1 De bazuin aan uw mond; hij komt als een arend tegen het huis des HEEREN; omdat zij Mijn verbond hebben overtreden, en zijn tegen Mijn wet afvallig geworden.
2 Dan zullen zij tot Mij roepen: Mijn God! wij, Israel, kennen U.
3 Israel heeft het goede verstoten; de vijand zal hem vervolgen.
4 Zij hebben koningen gemaakt, maar niet uit Mij; zij hebben vorsten gesteld, maar Ik heb het niet gekend; van hun zilver en hun goud hebben zij voor zichzelven afgoden gemaakt, opdat zij uitgeroeid worden.
5 Uw kalf, o Samaria! heeft u verstoten; Mijn toorn is tegen hen ontstoken; hoe lang zullen zij de reinigheid niet verdragen?
6 Want dat is ook uit Israel; een werkmeester heeft het gemaakt, en het is geen God, maar het zal tot stukken worden, het kalf van Samaria.
7 Want zij hebben wind gezaaid, en zullen een wervelwind maaien; het zal geen staande koren hebben, het uitspruitsel zal geen meel maken; of het misschien maakte, vreemden zullen het verslinden.
8 Israel is verslonden; nu zijn zij onder de heidenen geworden, gelijk een vat, waar men geen lust toe heeft.
9 Want zij zijn opgetogen naar Assur, een woudezel, die alleen voor zichzelven is; die van Efraim hebben boelen om hoerenloon gehuurd.
10 Dewijl zij dan onder de heidenen boelen om hoerenloon gehuurd hebben, zo zal Ik die nu ook verzamelen; ja, zij hebben al een weinig begonnen, vanwege den last van den koning der vorsten.
11 Omdat Efraim de altaren vermenigvuldigd heeft tot zondigen, zo zijn hem de altaren geworden tot zondigen.
12 Ik schrijf hem de voortreffelijkheden Mijner wet voor; maar die zijn geacht als wat vreemds.
13 Aangaande de offeranden Mijner gaven, zij offeren vlees, en eten het, maar de HEERE heeft aan hen geen welgevallen. Nu zal Hij hunner ongerechtigheid gedenken, en hun zonden bezoeken; zij zullen weder in Egypte keren.
14 Want Israel heeft zijn Maker vergeten, en tempelen gebouwd, en Juda heeft vaste steden vermenigvuldigd; maar Ik zal een vuur zenden in zijn steden, dat zal haar paleizen verteren.
1 "Pūskite trimitą! Erelis leidžiasi ant Viešpaties namų, nes jie sulaužė mano sandorą ir pažeidė įstatymą.

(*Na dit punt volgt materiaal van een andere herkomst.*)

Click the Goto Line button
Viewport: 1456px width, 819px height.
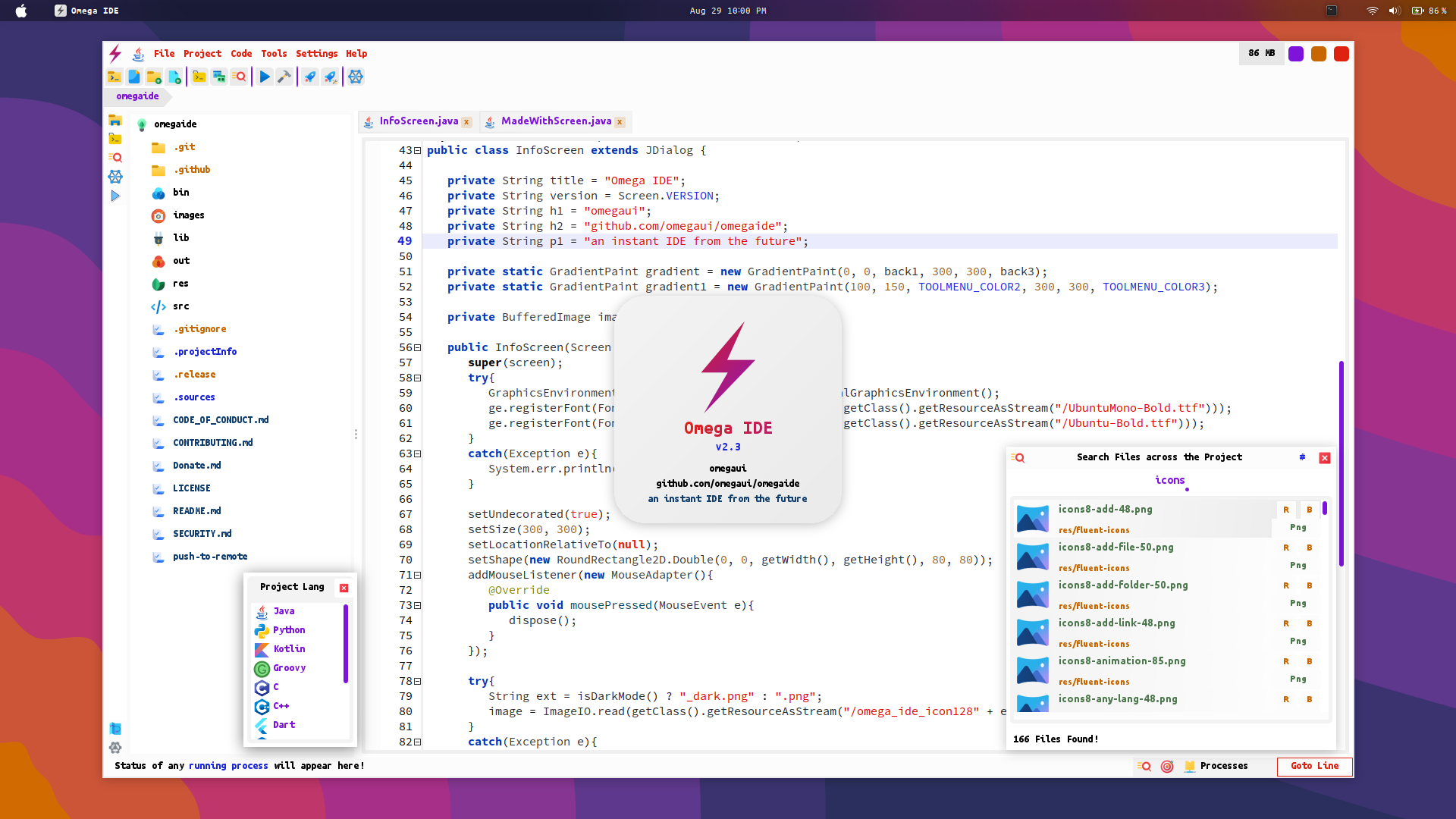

2 Izraelis šauksis manęs: ‘Mano Dieve! Mes pažįstame Tave’.
3 Izraelis atmetė tai, kas gera, priešas persekios jį!
4 Jie išsirinko karalius be manęs ir paskyrė kunigaikščius be mano žinios. Iš sidabro ir aukso jie pasidirbdino stabų sau patiems sunaikinti.

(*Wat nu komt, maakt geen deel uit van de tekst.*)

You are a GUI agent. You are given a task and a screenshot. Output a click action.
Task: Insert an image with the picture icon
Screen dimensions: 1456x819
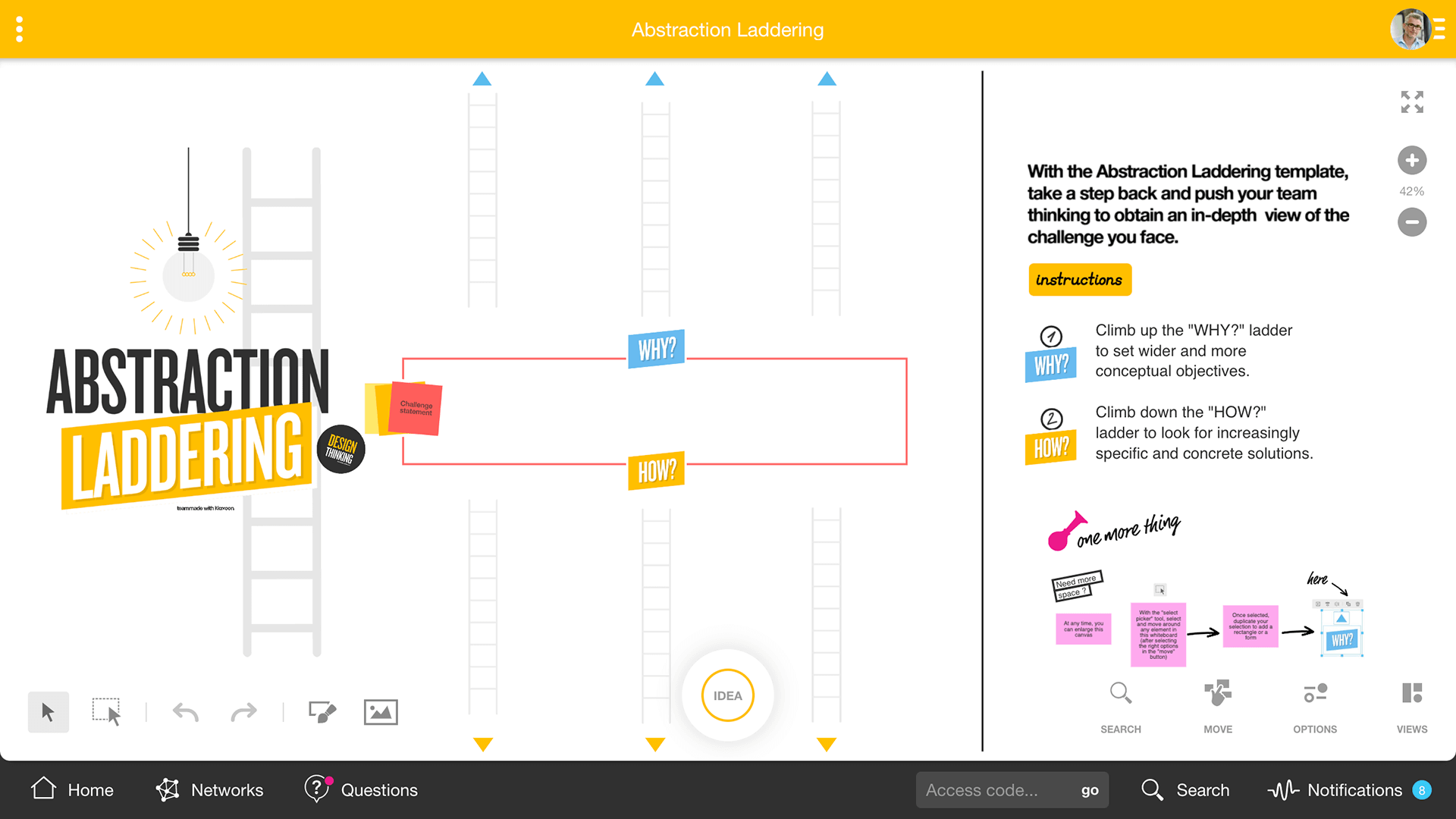click(381, 712)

5 Samarija, tavo veršis atmetė tave. Mano rūstybė dega prieš tave, ar ilgai dar Izraelis neapsivalys?
6 Amatininkas padirbo jį, todėl jis ne dievas. Samarijos veršis bus paverstas dulkėmis.
7 Kas sėja vėją, pjaus audrą. Tuščios varpos neneš grūdų, o jei ir neštų, svetimieji juos surytų.
8 Izraelis prarytas. Dabar jis bus tarp pagonių kaip nenaudingas indas.
9 Jis išėjo į Asiriją kaip vienišas laukinis asilas. Efraimas pasisamdė meilužių.
10 Nors jie samdo svetimšalius, tačiau Aš juos greitai išsklaidysiu, jie nebeturės nei karaliaus, nei kunigaikščių.
11 Efraimas pasistatė daugybę aukurų, jie padėjo jam nusikalsti.
12 Aš surašiau jam didžius dalykus savo įstatyme, bet jis palaikė juos svetimais.
13 Jie aukoja aukas ir valgo mėsą, bet Viešpačiui jos nepatinka. Viešpats atsimins jų kaltes ir baus juos už nuodėmesjie grįš į Egiptą.
14 Izraelis užmiršo savo Kūrėją ir statosi šventyklas, o Judassutvirtintus miestus. Bet Aš siųsiu ugnį į jų miestus, sudeginsiu jų rūmus".